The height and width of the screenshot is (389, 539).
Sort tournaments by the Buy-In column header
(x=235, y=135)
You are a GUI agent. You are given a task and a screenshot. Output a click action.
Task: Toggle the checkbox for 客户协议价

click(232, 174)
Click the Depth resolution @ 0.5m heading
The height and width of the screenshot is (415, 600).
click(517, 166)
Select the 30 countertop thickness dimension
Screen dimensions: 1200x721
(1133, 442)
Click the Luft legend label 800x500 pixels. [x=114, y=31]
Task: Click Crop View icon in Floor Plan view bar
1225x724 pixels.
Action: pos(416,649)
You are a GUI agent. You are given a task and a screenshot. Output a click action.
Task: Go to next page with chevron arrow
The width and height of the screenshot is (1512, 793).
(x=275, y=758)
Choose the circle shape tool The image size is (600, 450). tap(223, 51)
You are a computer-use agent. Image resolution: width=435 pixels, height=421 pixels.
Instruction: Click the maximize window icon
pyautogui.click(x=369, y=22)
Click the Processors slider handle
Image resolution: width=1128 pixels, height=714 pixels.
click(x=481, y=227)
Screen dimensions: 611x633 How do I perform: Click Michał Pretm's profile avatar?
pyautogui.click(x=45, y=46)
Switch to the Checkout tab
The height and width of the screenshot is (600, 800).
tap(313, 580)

===

◆ **Work to be completed**:
Leave out every line before the one containing "Instruction: Click the maximize window icon"; set down that line and all remaining lines of the material exactly.

◆ **Answer to this problem**:
Instruction: Click the maximize window icon
pyautogui.click(x=369, y=22)
Click the Processors slider handle
Image resolution: width=1128 pixels, height=714 pixels.
click(x=481, y=227)
Screen dimensions: 611x633 How do I perform: Click Michał Pretm's profile avatar?
pyautogui.click(x=45, y=46)
Switch to the Checkout tab
The height and width of the screenshot is (600, 800).
tap(313, 580)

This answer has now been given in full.